Vibo Valentia
 

Chiusura Bper Banca a Fabrizia (VV), Viscomi (Pd): “Governo intervenga per scongiurare emergenza sociale”

"Ho presentato una interrogazione in Commissione attivita' produttive, per chiedere ai Ministri dell'Interno, per il Sud e per lo Sviluppo Economico di assumere una iniziativa specifica relativamente alle conseguenze socialmente rilevanti derivanti dalla paventata chiusura dell'Agenzia della Bper Banca a Fabrizia, in provincia di Vibo Valentia, territorio ricadente in un'area interna in particolari condizioni di disagio per quanto riguarda la mobilita' e i collegamenti con gli altri centri". Lo afferma, in una nota, il deputato del Pd Antonio Viscomi. "La chiusura della filiale - prosegue Viscomi - crea seri e gravosi disagi alla popolazione locale ed alle attivita' economiche del territorio come piu' volte e reiteratamente denunciato anche da un comitato spontaneo di cittadini. In effetti, quella chiusura crea di fatto una condizione di emergenza sociale che puo' ragionevolmente essere considerata non meno grave di una emergenza occupazionale, e quindi, al pari di questa, meritevole di una azione proattiva e sinergica da parte delle autorita' pubbliche, ai vari livelli della filiera istituzionale. Tale azione proattiva non puo' che essere orientata ad assicurare condizioni minime per lo svolgimento delle attivita' economiche ed a scongiurare il rischio concreto di prevedibili e comprensibili effetti di spopolamento". "A tal fine - sostiene ancora Viscomi - parrebbe quanto meno opportuno promuovere l'istituzione, da parte delle competenti autorita' governative, anche tramite la locale Prefettura, di un tavolo di confronto al fine di verificare con la direzione aziendale della Banca, nonche' con le autorita' pubbliche locali, l'esistenza e la fattibilita' di soluzioni alternative in grado di ridurre o almeno contenere contenere l'impatto sociale della decisione aziendale. Cio' premesso, ho chiesto ai Ministri interrogati se sia loro intendimento intervenire con una specifica azione proattiva al fine di mitigare e comunque governare le conseguenze socialmente rilevanti delle scelte aziendali, quali quelle della citata Bper Banca, consistenti di fatto nella delocalizzazione delle attivita' di produzione di beni e servizi all'interno del territorio nazionale con conseguenze penalizzanti per le aree piu' deboli del Mezzogiorno".

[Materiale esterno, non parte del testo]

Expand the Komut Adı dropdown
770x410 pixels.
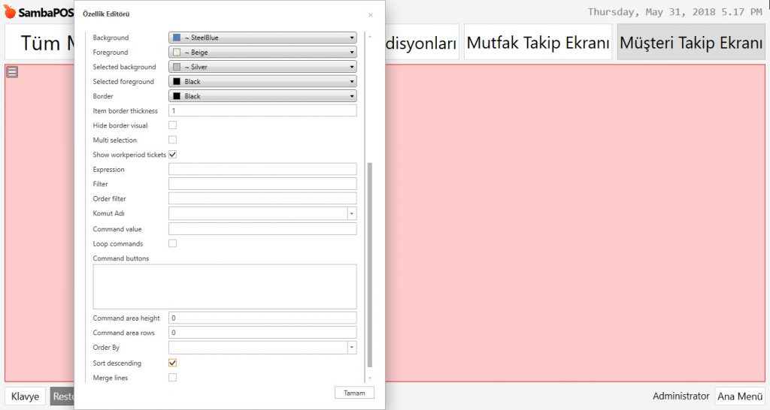351,214
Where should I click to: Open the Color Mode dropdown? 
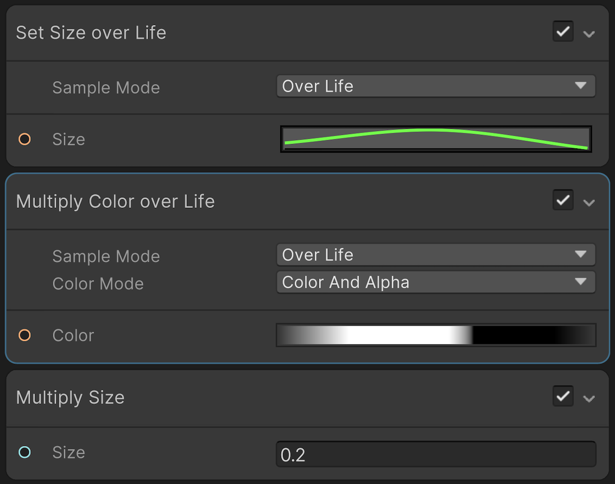[x=436, y=282]
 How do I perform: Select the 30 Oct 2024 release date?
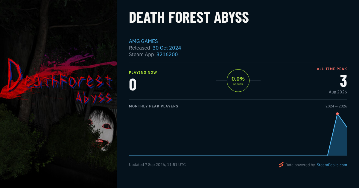pyautogui.click(x=167, y=48)
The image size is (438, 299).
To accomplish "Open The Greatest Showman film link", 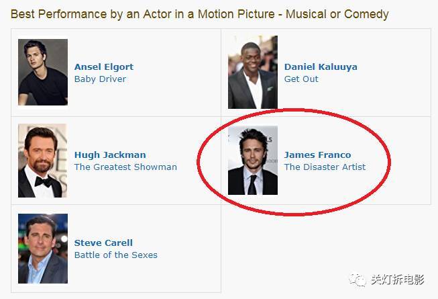I will click(125, 167).
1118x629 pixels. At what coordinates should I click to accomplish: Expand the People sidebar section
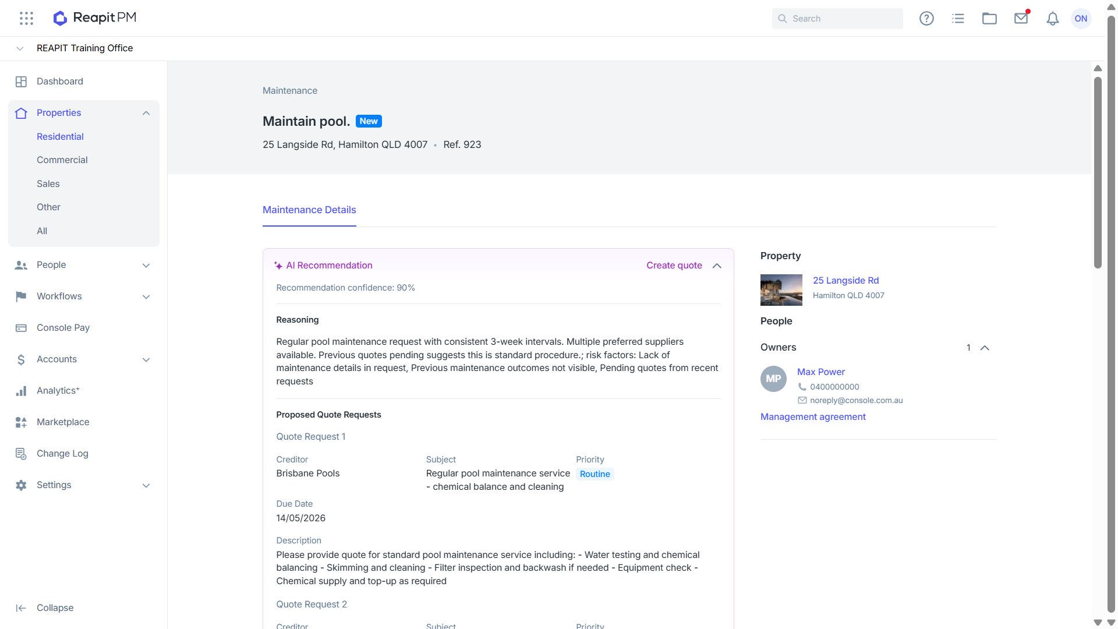pyautogui.click(x=146, y=265)
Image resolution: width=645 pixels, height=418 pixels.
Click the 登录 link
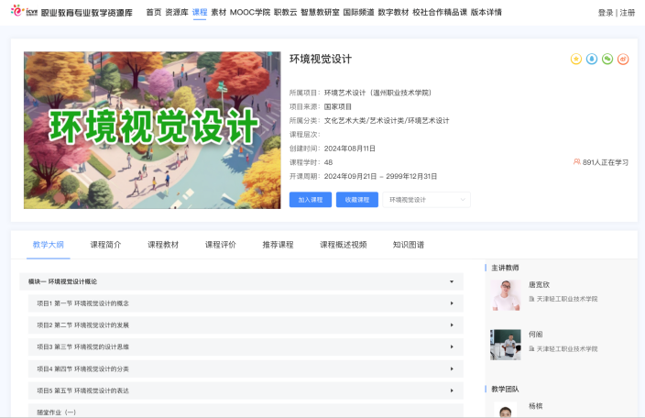click(605, 13)
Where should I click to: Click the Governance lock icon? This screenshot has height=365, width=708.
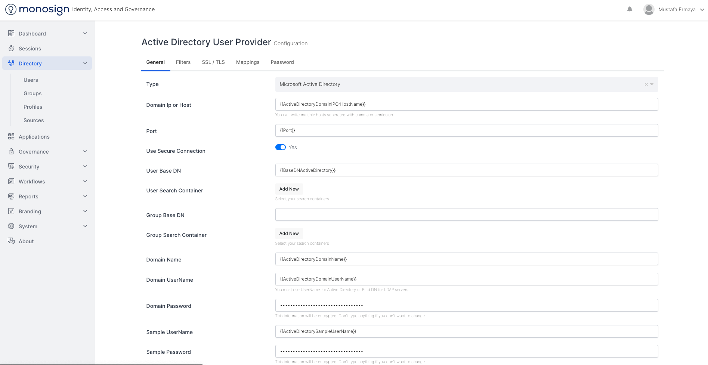pyautogui.click(x=11, y=152)
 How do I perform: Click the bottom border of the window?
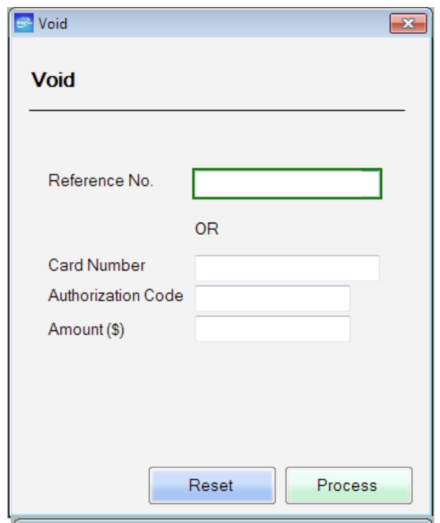pos(220,517)
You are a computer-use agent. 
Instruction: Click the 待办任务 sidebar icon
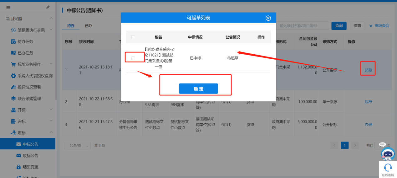coord(13,41)
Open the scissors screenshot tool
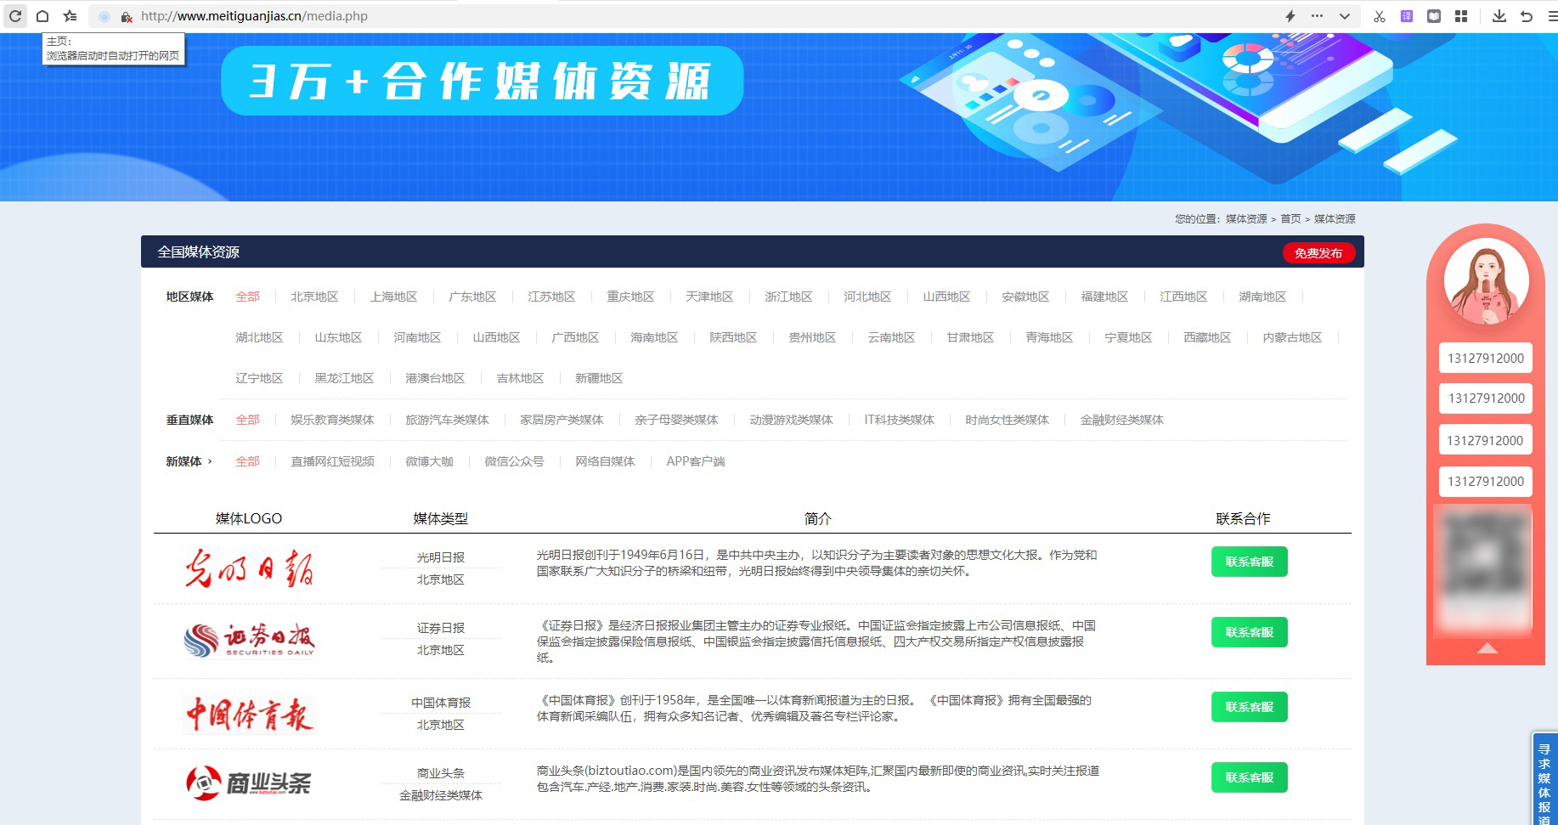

Nell'interrogazione Viscomi sostiene ancora di avere "chiesto ai Ministri interrogati di attivare un tavolo di confronto - anche tramite la competente Prefettura e la partecipazione delle autorita' pubbliche locali nonche' del comitato civico spontaneo che raccoglie la protesta dei cittadini di Fabrizia - al fine di verificare l'esistenza e la fattibilita' di soluzioni alternative in grado di contenere l'impatto socialmente rilevante, sia sulle attivita' economiche sia sulla quotidianita' personale, della paventata chiusura dell'agenzia della Bper Banca di Fabrizia".